Depuis plusieurs semaines, des compagnies de sangliers errent le long du périphérique de Toulouse, en Haute-Garonne, au milieu des échangeurs et des glissières de sécurité. Face au danger croissant pour les automobilistes, la préfecture prépare des tirs administratifs de nuit réalisés par le corps des lieutenants de louveterie du département.

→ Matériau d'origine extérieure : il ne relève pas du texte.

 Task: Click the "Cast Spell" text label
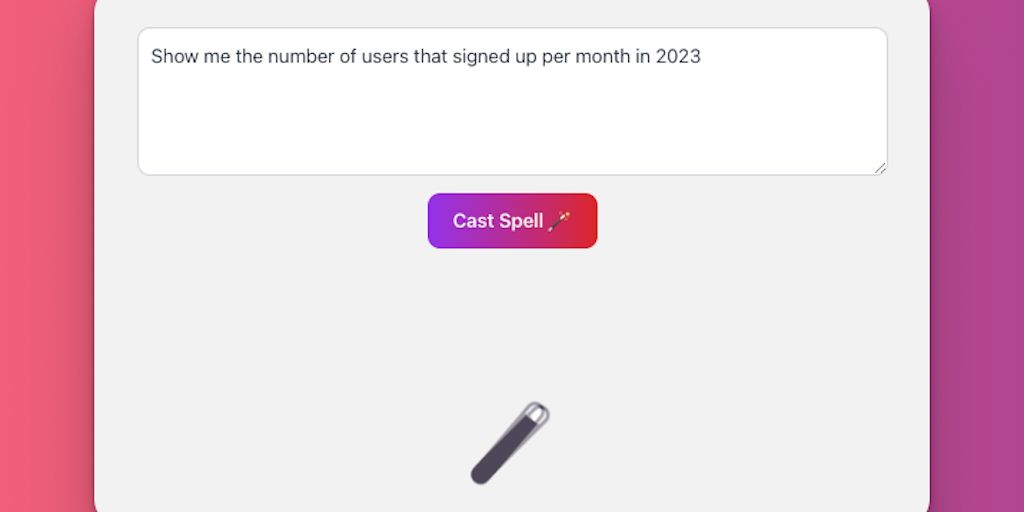pyautogui.click(x=497, y=221)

Des compagnies entières coincés entre béton et circulation
Selon France Bleu, les signalements se multiplient entre la rocade Arc-en-Ciel, le secteur de la Cartoucherie, Blagnac ou encore l’échangeur de Purpan. Les automobilistes aperçoivent des compagnies de quatre à huit sangliers, parfois des animaux dépassant les 100 kg, évoluant le long des glissières. Certains témoignages font état de collisions à 90 km/h, avec des dégâts matériels importants. Le danger est évident : un animal qui franchit une barrière ou déboule sur la chaussée peut provoquer un accident grave. Les réseaux sociaux toulousains se sont transformés en vigie improvisée, documentant ces apparitions devenues quasi quotidiennes.

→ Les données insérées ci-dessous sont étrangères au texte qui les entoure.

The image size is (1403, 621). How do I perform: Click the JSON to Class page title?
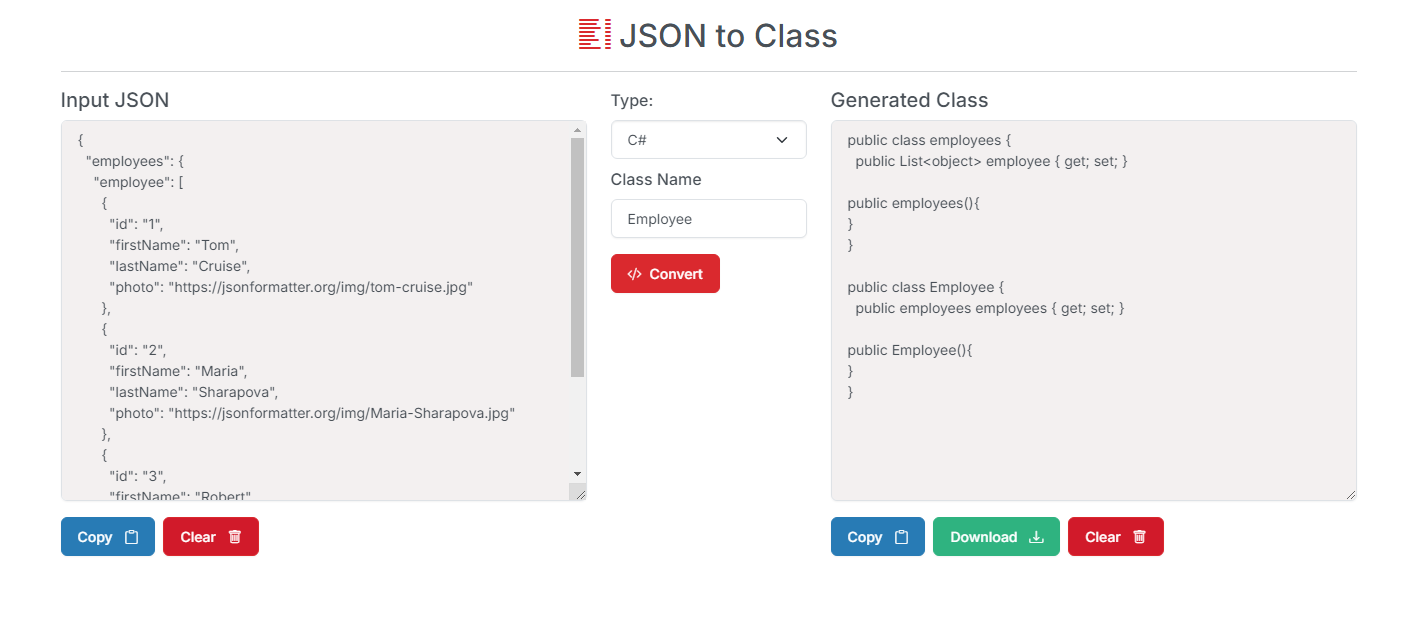728,36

Une pression de population évidente
Pour plusieurs observateurs locaux, la situation n’a rien d’exceptionnel au regard de l’expansion continue du sanglier dans les zones périurbaines. Les crues récentes du Touch pourraient avoir déplacé des animaux vers des zones enclavées. Mais le phénomène illustre surtout une réalité que le monde rural connaît bien : lorsque les effectifs augmentent fortement, les sangliers investissent tous les milieux disponibles, y compris les infrastructures routières. Le périphérique toulousain devient ainsi un corridor involontaire, piège bétonné où les animaux se retrouvent coincés entre circulation dense et espaces verts résiduels.
Des tirs administratifs de nuit
La préfecture de Haute-Garonne prépare une intervention menée par les lieutenants de louveterie. Il s’agira de tirs administratifs nocturnes, avec fermeture ponctuelle de portions de voie si nécessaire. Une méthode déjà employée par le passé, notamment du côté de la sortie Palays, lorsque la situation l’avait imposé.
Quand la grande faune déborde
Voir des compagnies de huit sangliers évoluer le long d’un périphérique urbain n’a rien d’anodin. Ce type de scène traduit une pression de population devenue difficilement compatible avec les infrastructures et la sécurité routière. Quand les animaux finissent piégés entre glissières et flot continu de véhicules, l’intervention devient inévitable.